Анализируя способность дурной тенденции внедряться в любую социальную действительность, тихой сапой захватывая общественное сознание, философ Ханна Арендт ввела в философию парадоксальное понятие банальность зла. Это значит, что опаснее всего не сущее зло, а то, которое воспринимается как присущее окружающей действительности – и потому принимается априори.
Сходный смысл имеет суждение польского философа Рышарда Капущинского: Такова дьявольская природа любого зла: без нашего ведома и согласия оно способно ослепить нас и втиснуть в свои рамки. Самый легкий путь зла – окольный: оно проникает в сердце, обходя моральный закон, через идейные убеждения. А дальше –… (См. выше).

* * *
Согласно Священному Писанию, змей, сущий на древе познания, пообещал людям, впавшим в соблазн любознательности, что, отказавшись от благодати, они обретут мудрость: откроются глаза ваши, и вы будете, как боги, знающие добро и зло (Бытие: 3; 5). Адам и Ева вышли из послушания – и лишились божьего расположения: – Плохо жилось у Меня за пазухой, в блаженном неведении добра и зла? ну так идите прочь, живите по своей воле и ищите свою правду…

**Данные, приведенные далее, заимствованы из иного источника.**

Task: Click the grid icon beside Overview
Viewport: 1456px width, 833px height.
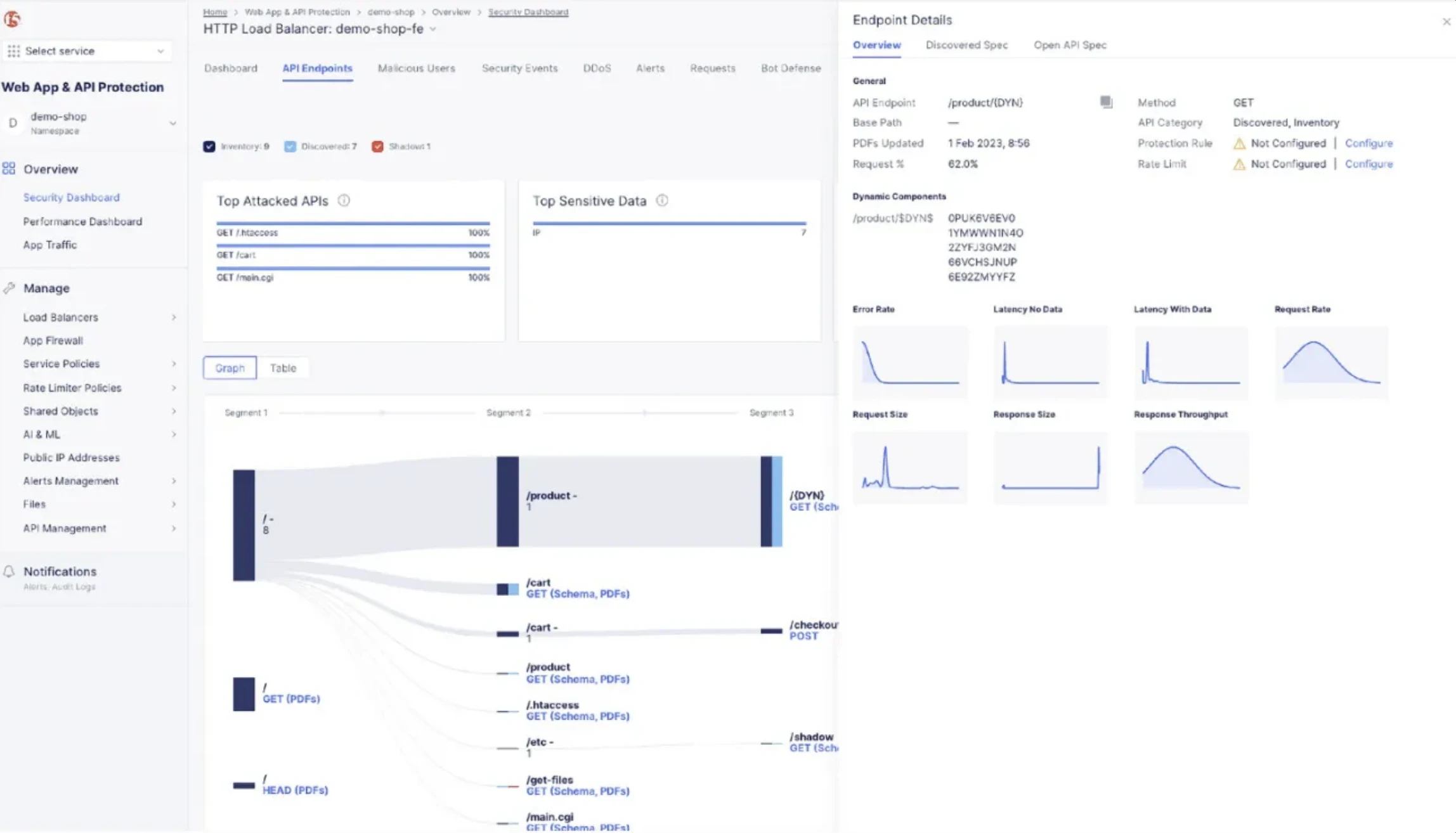Action: coord(9,169)
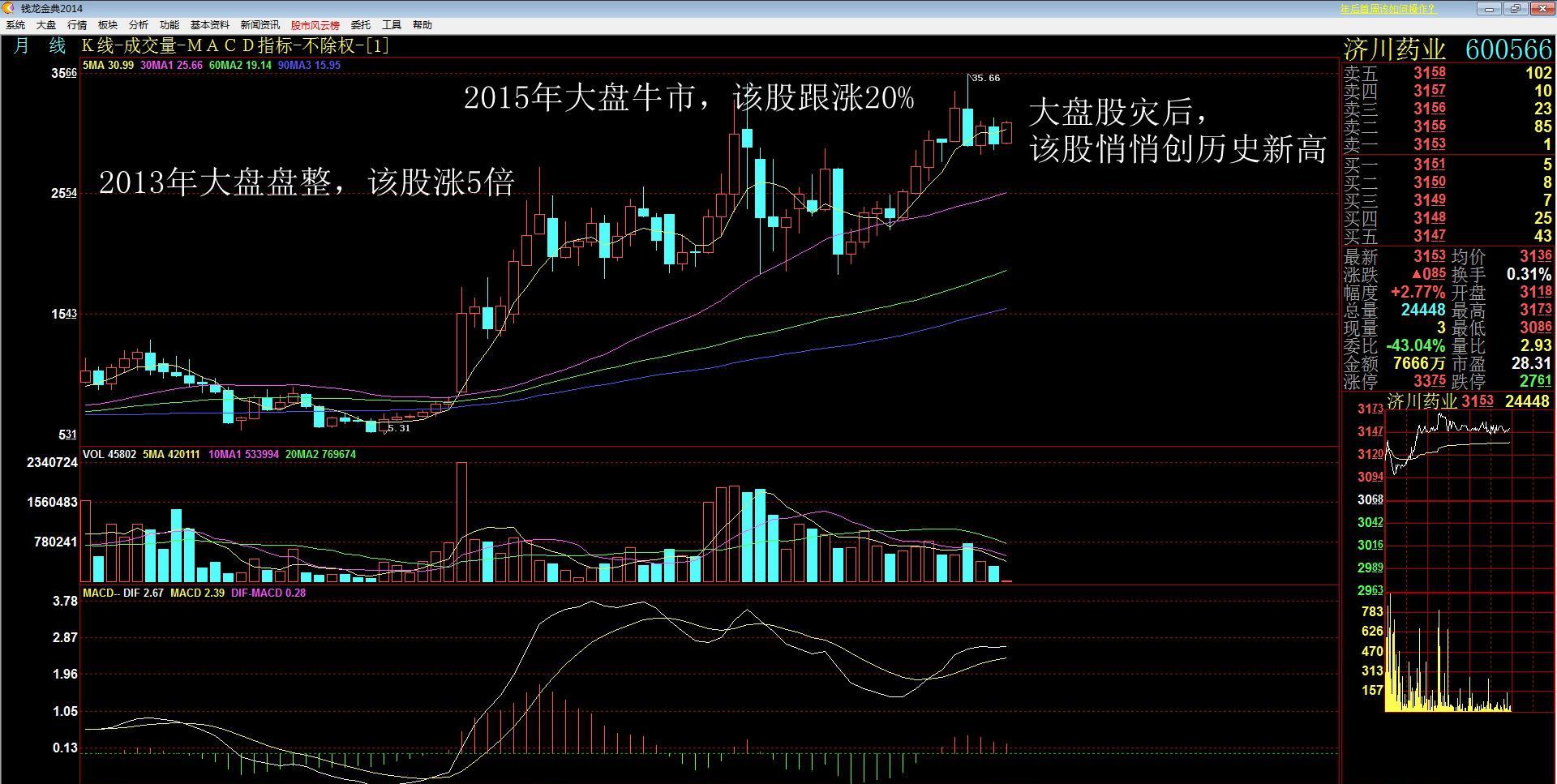Open the 委托 trading menu
The width and height of the screenshot is (1557, 784).
click(x=359, y=24)
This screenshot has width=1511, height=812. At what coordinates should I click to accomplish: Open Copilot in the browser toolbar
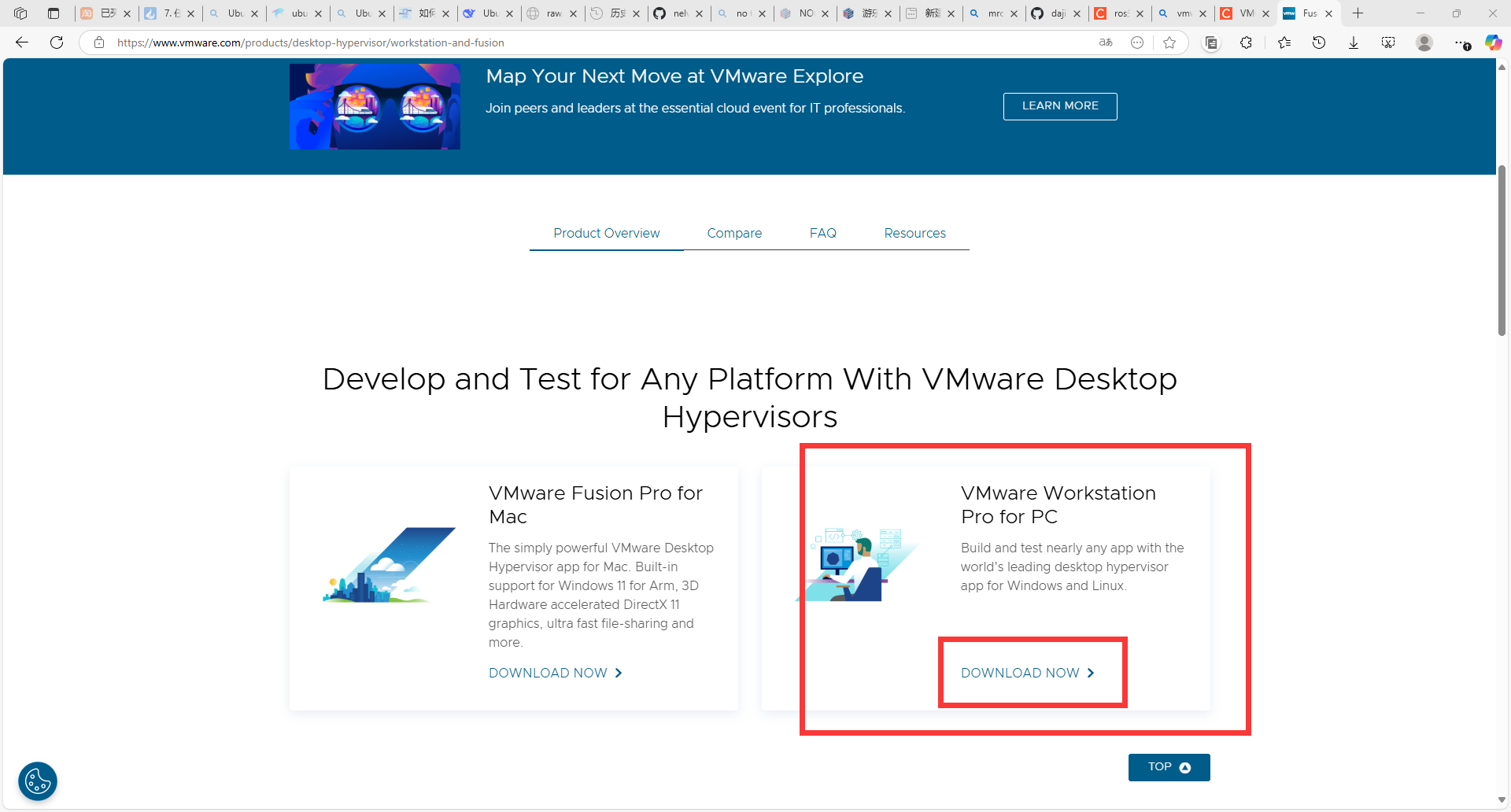click(x=1493, y=42)
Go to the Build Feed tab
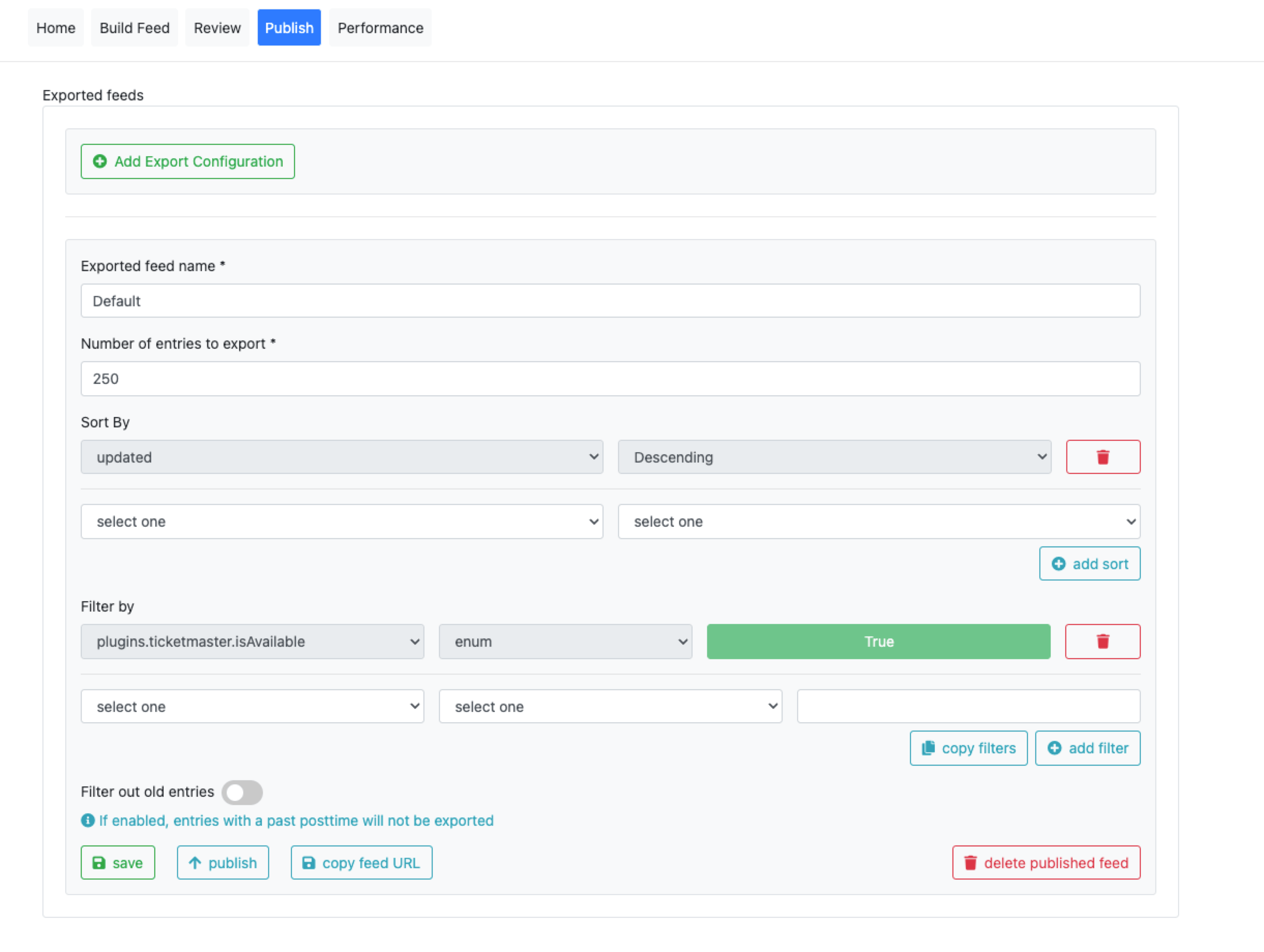This screenshot has height=952, width=1264. coord(134,28)
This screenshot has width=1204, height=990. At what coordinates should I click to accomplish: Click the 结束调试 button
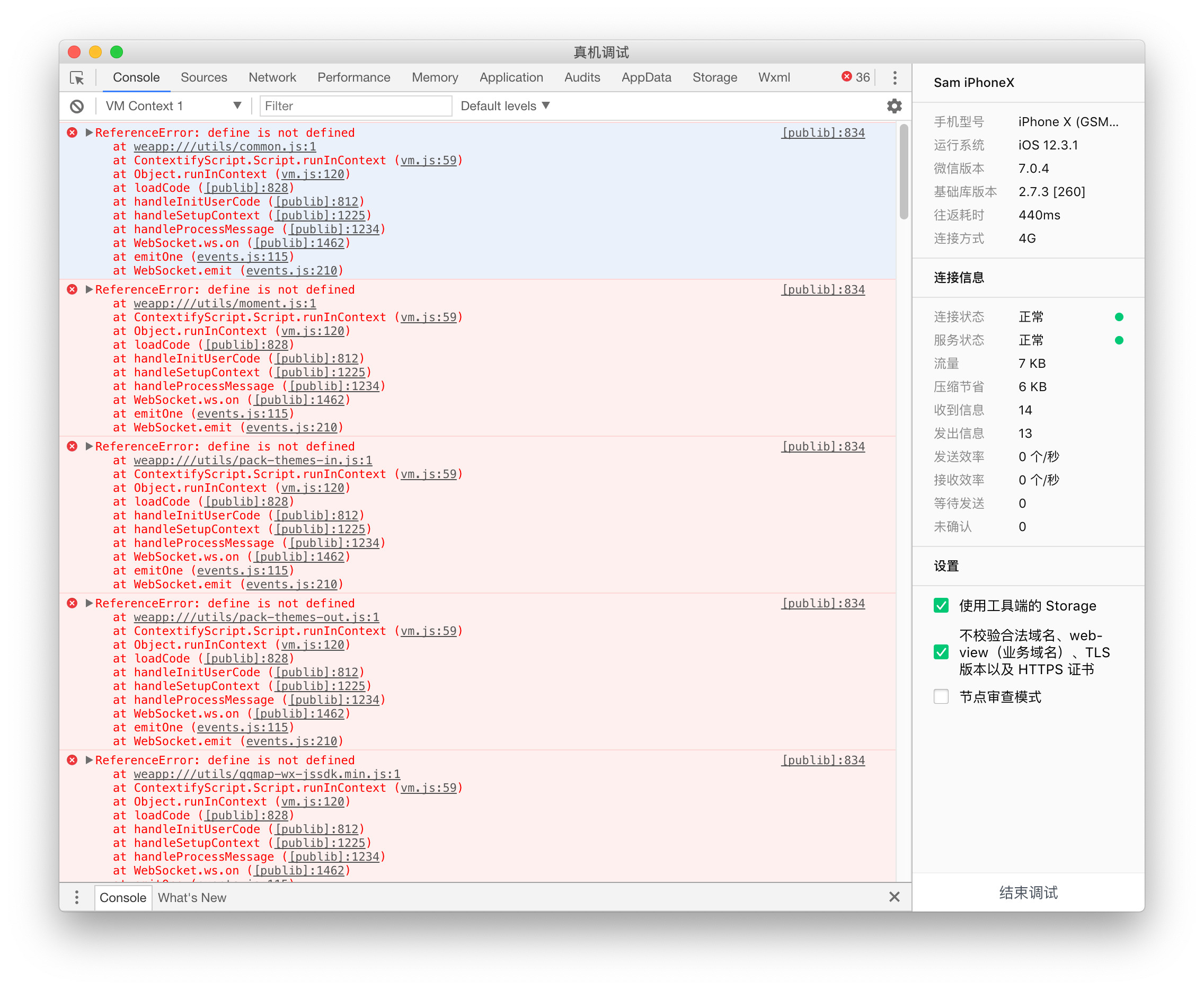[x=1028, y=892]
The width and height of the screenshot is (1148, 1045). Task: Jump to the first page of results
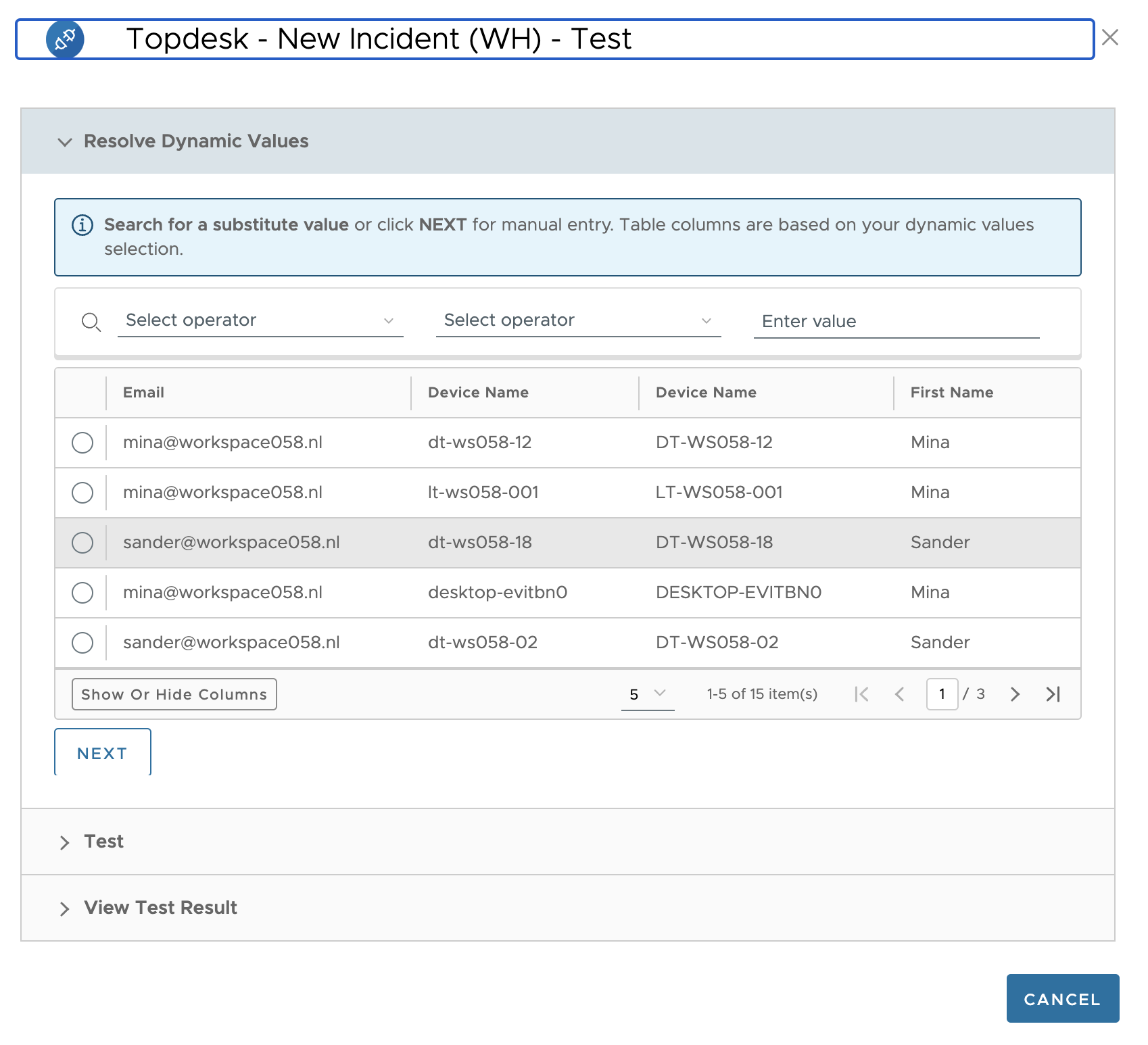pyautogui.click(x=861, y=694)
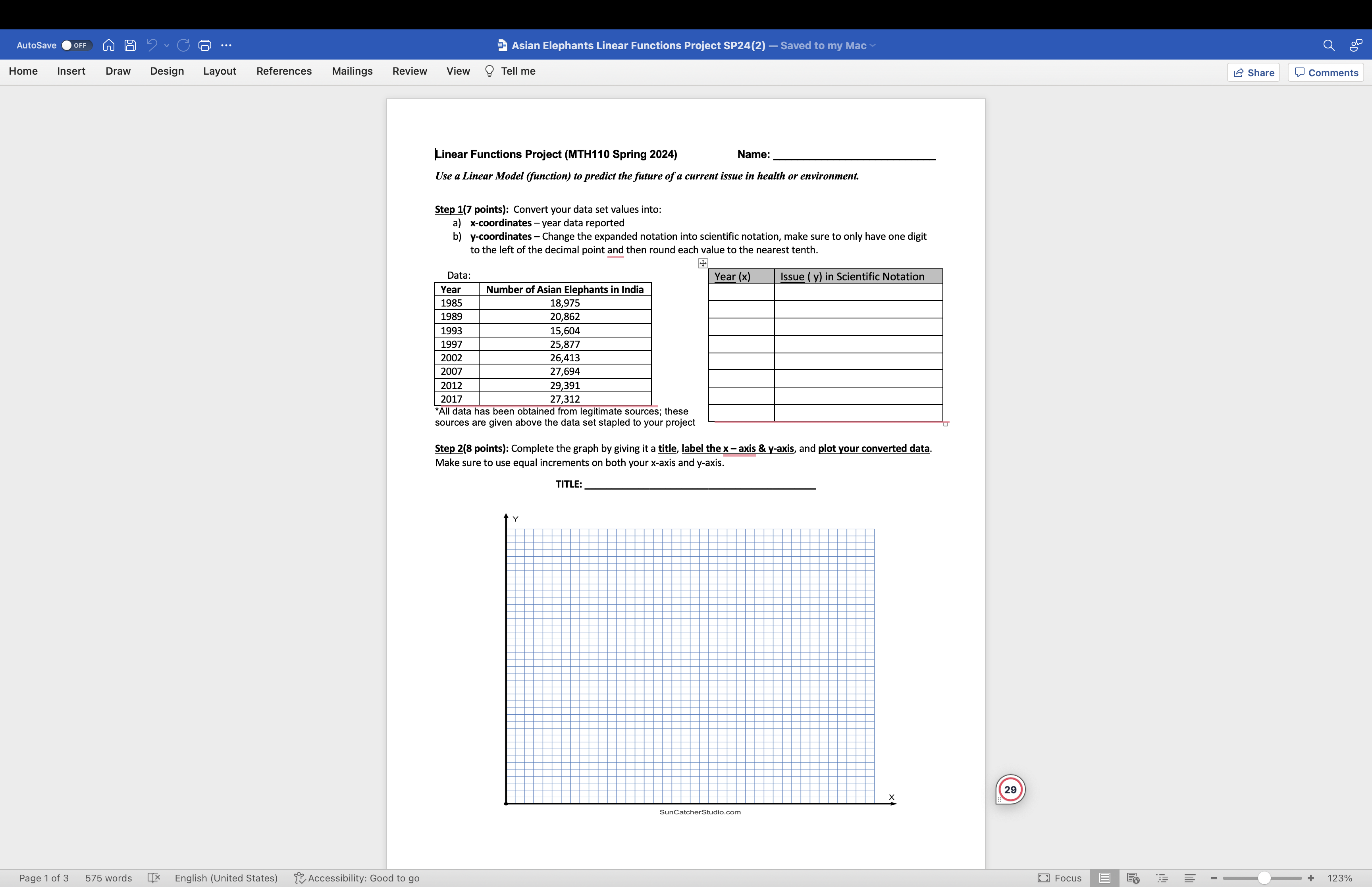Open language options via English (United States)
Screen dimensions: 1372x887
coord(226,878)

Хотелось бы знать, знаем ли мы теперь, после семи тысяч лет хождения по мукам, знаем ли мы добро и зло, или только думаем, что знаем? Во всем, что становится жертвой нашей любознательности, обнаруживается скрытый смысл – и ни в чем нет искомой истины. Нет правды на земле… Но не может быть так, чтобы ее совсем не было – где-то она должна быть! Надежда – призрак правды, сущей в ином мире.
Дух сомнений, библейский змей, нашедший убежище в скорбном разуме и поживу в грешной душе, сворачивается в логове головы, чтобы медленно – из века в век – переваривать свою добычу.